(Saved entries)
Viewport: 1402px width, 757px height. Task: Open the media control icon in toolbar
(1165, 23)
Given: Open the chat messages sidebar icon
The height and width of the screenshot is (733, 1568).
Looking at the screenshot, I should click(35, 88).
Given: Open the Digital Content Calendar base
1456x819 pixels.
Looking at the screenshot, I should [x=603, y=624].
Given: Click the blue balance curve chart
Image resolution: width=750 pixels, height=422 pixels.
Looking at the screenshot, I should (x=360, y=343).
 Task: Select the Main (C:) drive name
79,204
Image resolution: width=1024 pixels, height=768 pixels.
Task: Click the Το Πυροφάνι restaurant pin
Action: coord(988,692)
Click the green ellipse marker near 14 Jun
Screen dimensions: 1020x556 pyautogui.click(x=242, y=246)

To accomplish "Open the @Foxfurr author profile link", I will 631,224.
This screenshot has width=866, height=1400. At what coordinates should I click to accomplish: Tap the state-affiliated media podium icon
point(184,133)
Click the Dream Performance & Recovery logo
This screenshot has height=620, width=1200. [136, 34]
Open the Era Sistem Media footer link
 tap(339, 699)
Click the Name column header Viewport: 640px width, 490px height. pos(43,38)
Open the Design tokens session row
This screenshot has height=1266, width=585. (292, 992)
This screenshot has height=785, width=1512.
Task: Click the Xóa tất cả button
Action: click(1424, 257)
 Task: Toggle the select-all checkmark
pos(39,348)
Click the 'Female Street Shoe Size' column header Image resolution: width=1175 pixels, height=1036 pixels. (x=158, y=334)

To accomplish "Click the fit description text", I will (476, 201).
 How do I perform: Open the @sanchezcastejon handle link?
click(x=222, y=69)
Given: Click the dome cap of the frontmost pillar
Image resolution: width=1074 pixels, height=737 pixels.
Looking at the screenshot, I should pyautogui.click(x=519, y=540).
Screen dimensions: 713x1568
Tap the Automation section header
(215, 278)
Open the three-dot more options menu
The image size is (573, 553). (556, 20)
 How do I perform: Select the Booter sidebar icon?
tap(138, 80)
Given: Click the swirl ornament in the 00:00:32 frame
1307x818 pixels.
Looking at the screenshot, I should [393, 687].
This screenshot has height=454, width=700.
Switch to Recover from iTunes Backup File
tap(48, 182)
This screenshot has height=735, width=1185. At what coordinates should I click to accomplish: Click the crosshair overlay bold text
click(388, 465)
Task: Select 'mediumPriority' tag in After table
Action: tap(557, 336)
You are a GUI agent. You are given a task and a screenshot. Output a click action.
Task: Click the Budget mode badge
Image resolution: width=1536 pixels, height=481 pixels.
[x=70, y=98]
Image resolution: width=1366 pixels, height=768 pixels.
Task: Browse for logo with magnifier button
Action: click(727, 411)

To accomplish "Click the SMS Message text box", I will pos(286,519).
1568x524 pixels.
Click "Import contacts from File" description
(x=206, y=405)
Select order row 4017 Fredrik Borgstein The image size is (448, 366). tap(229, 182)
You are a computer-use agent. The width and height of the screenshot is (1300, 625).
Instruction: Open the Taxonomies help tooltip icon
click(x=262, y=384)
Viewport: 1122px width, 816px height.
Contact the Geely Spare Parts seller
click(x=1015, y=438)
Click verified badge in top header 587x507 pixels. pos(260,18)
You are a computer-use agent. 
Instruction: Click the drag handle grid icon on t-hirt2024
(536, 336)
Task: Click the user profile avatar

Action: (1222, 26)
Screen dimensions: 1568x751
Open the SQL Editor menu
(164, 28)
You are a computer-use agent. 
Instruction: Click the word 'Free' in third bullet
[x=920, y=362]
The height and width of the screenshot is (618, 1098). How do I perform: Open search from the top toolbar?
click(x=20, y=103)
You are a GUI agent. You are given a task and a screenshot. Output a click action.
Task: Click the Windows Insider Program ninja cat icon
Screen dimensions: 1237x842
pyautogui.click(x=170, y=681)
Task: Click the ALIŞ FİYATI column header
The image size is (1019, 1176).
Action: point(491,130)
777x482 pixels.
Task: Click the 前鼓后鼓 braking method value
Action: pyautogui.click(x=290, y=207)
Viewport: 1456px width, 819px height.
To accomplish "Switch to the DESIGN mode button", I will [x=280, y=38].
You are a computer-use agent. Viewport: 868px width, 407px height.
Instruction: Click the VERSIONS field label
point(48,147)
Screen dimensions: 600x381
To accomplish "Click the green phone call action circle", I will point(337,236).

— ACTIVITY —
Output consists of exactly the lines from the one containing "Viewport: 1456px width, 819px height." to the end of the records above, retyped without change and with nothing extra.

— RESPONSE FOR THIS EXERCISE —
Viewport: 1456px width, 819px height.
To accomplish "Switch to the DESIGN mode button", I will [x=280, y=38].
You are a computer-use agent. Viewport: 868px width, 407px height.
Instruction: Click the VERSIONS field label
point(48,147)
Screen dimensions: 600x381
To accomplish "Click the green phone call action circle", I will point(337,236).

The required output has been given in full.